● WRITTEN TASK
Can you rewrite the listing lines starting at the one containing "improve (470, 977)" and ending at the one containing "advance (698, 189)", with "person" changed to "individual" and nothing else altered?

== GIVEN DATA ==

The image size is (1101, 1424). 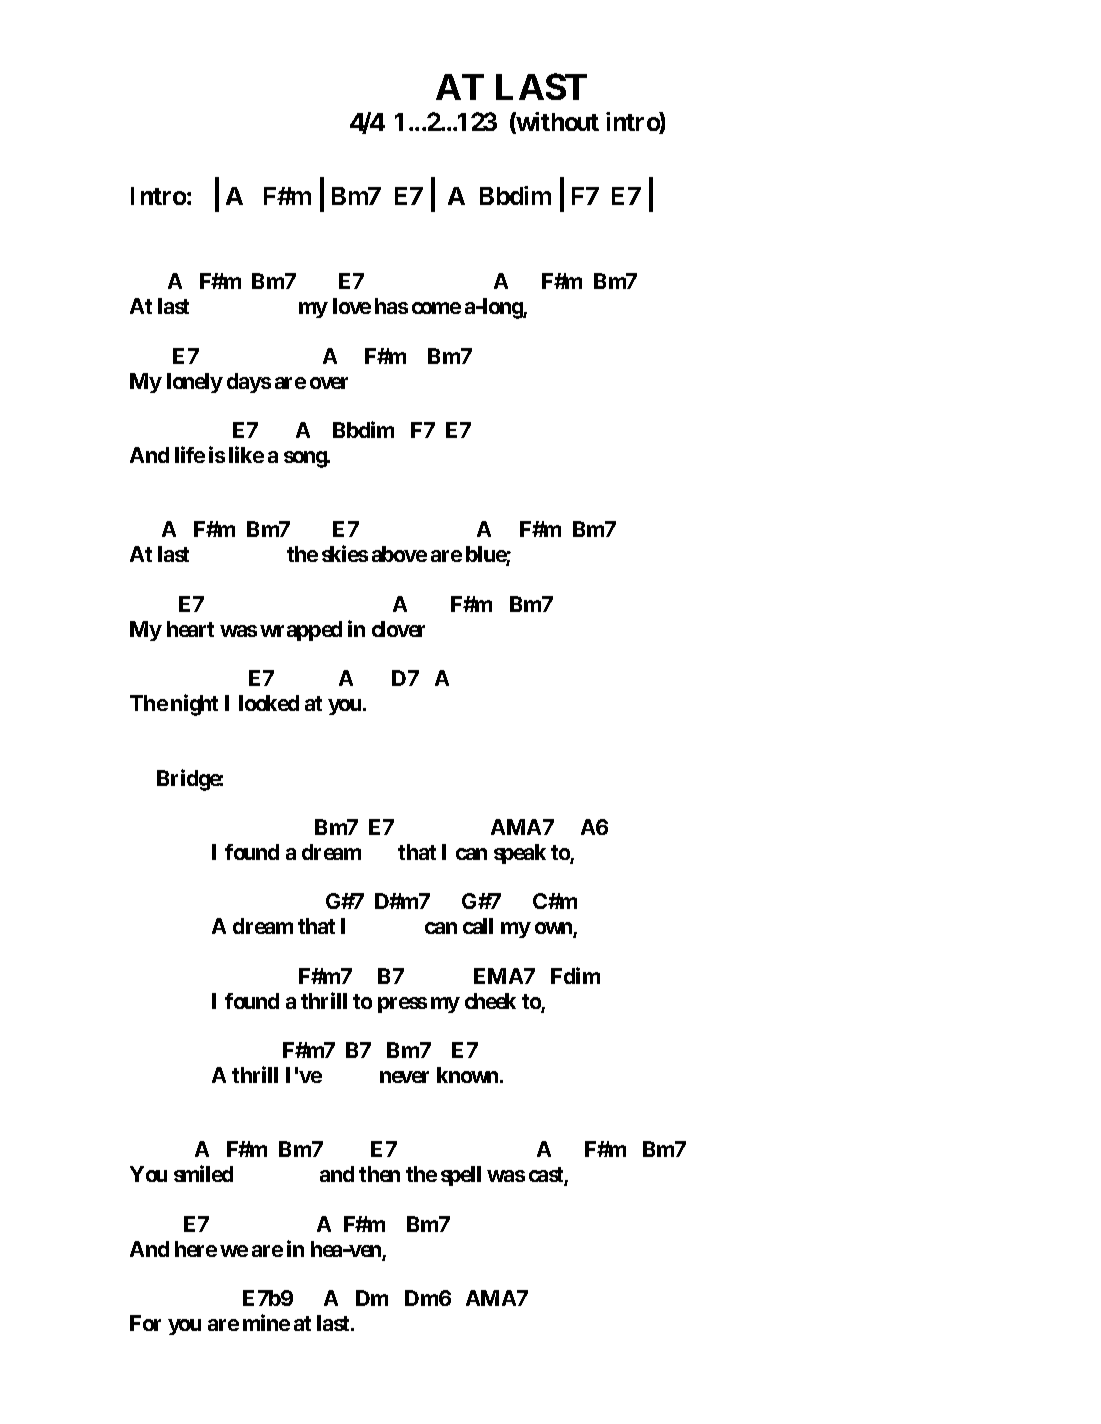 What do you see at coordinates (194, 705) in the document?
I see `night` at bounding box center [194, 705].
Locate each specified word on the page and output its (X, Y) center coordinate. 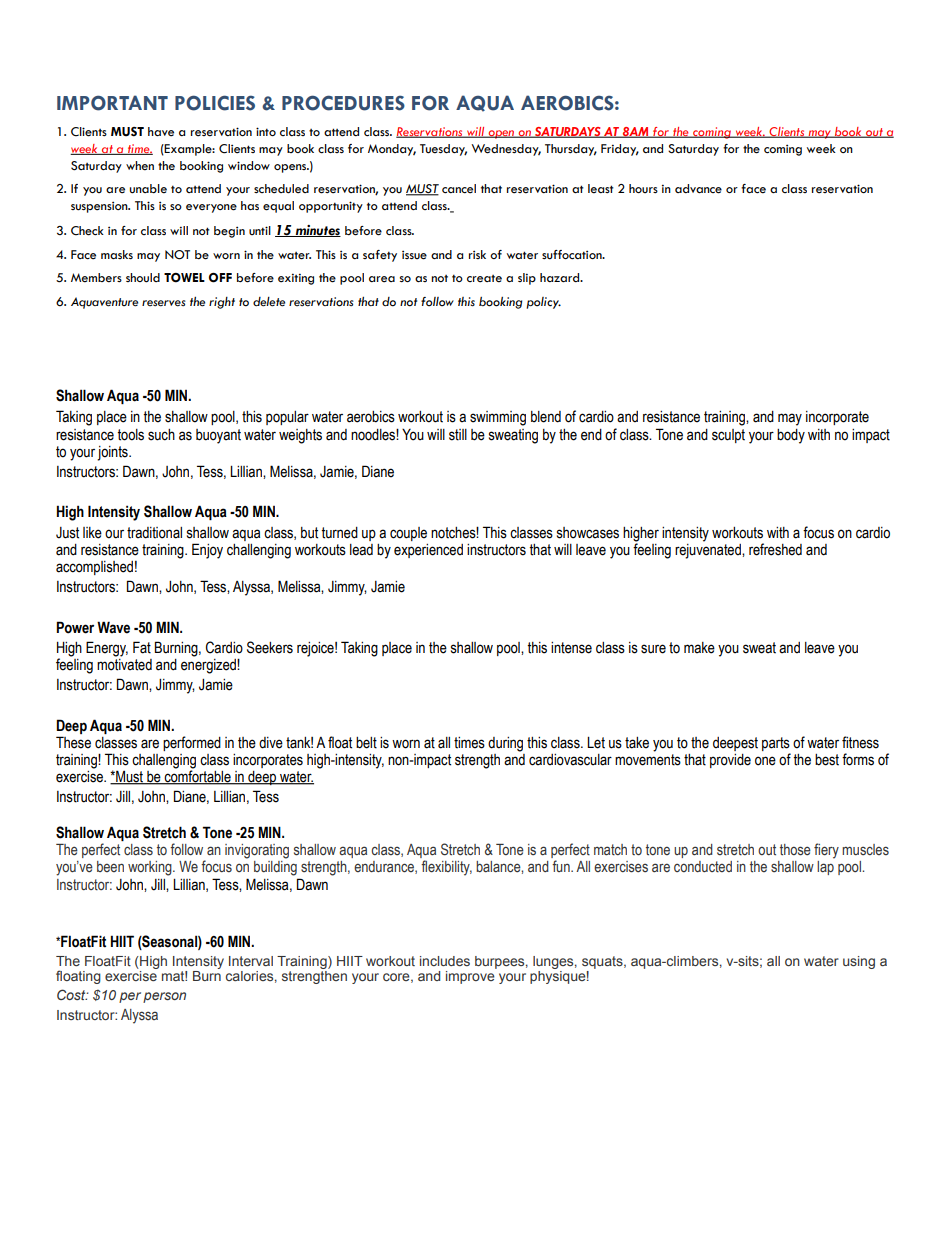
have (161, 132)
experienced (428, 551)
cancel (459, 189)
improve (470, 977)
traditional (154, 533)
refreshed (775, 549)
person (164, 997)
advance (698, 189)
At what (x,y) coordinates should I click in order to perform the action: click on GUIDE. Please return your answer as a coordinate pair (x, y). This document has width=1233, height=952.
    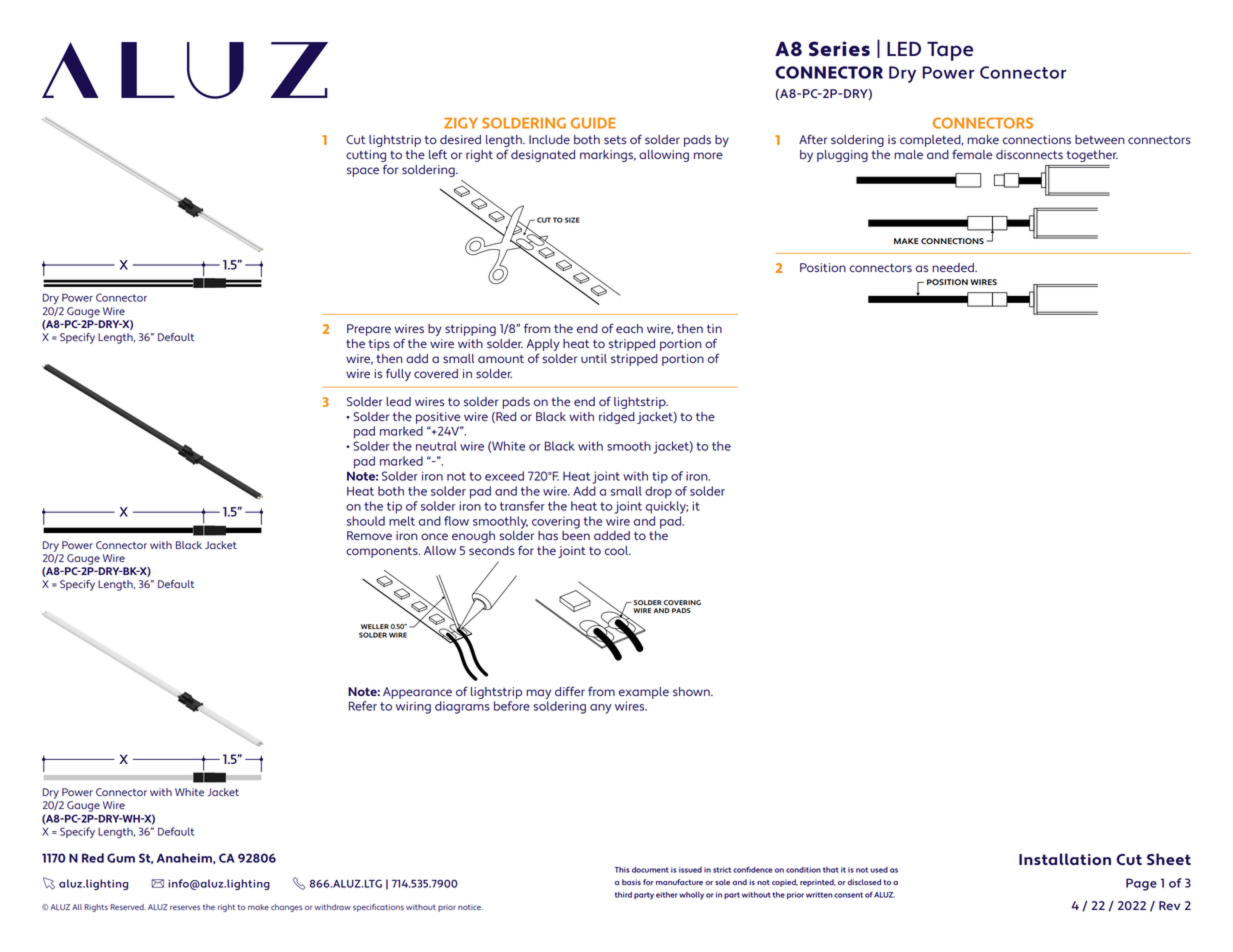
    Looking at the image, I should click on (593, 123).
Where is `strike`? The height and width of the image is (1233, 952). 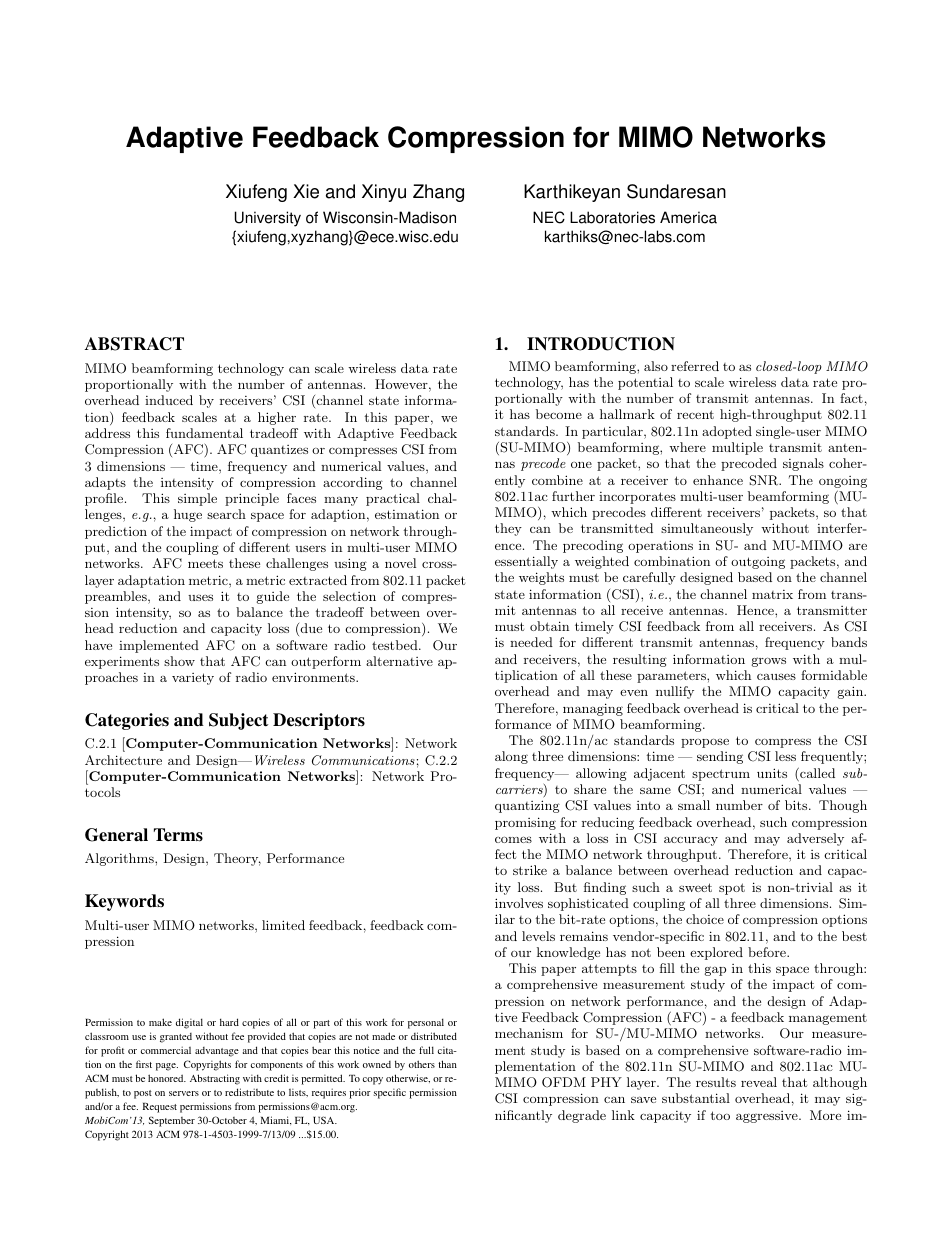 strike is located at coordinates (530, 870).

===

● TASK OUTPUT
improve (470, 977)
traditional (154, 533)
refreshed (775, 549)
individual (164, 997)
advance (698, 189)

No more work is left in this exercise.